■ WHAT THE TASK REQUIRES ■
Turn the lines of data from the one containing "Viewport: 516px width, 427px height." through the one containing "Action: pos(946,262)" into a numbered list, leaving out blank lines.

### DATASET ENTRIES ###

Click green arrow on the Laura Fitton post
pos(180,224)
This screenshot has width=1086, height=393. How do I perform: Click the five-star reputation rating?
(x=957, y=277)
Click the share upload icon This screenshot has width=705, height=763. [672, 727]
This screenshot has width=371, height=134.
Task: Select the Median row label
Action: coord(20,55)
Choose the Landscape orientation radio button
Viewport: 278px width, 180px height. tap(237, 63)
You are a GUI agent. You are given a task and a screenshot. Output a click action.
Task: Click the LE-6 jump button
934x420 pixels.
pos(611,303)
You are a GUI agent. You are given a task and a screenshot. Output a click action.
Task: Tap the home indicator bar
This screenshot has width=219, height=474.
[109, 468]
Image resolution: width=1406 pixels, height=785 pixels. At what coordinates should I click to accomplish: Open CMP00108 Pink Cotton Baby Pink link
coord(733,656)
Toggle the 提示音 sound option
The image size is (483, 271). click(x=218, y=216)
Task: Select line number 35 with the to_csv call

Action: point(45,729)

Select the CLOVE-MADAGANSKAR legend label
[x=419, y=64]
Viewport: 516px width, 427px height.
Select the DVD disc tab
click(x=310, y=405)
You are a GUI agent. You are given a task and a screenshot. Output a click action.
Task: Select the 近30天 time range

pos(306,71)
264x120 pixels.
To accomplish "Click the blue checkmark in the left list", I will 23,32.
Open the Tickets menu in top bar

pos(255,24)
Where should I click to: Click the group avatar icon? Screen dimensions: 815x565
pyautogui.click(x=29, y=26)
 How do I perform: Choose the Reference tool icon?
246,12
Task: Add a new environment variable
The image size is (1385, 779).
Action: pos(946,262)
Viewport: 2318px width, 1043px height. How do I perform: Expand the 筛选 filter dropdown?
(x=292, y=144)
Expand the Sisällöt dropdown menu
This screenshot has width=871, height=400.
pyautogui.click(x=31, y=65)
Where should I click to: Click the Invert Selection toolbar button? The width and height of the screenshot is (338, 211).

###

■ CORRECT OUTPUT ■
1. Viewport: 516px width, 427px height.
2. Select the DVD disc tab
3. click(x=310, y=405)
4. You are a GUI agent. You are given a task and a screenshot. Output a click action.
5. Task: Select the 近30天 time range
6. pos(306,71)
7. 264x120 pixels.
8. To accomplish "Click the blue checkmark in the left list", I will 23,32.
9. Open the Tickets menu in top bar
10. pos(255,24)
11. Where should I click to: Click the group avatar icon? Screen dimensions: 815x565
12. pyautogui.click(x=29, y=26)
13.  How do I perform: Choose the Reference tool icon?
14. 246,12
15. Task: Add a new environment variable
16. The image size is (1385, 779).
17. Action: pos(946,262)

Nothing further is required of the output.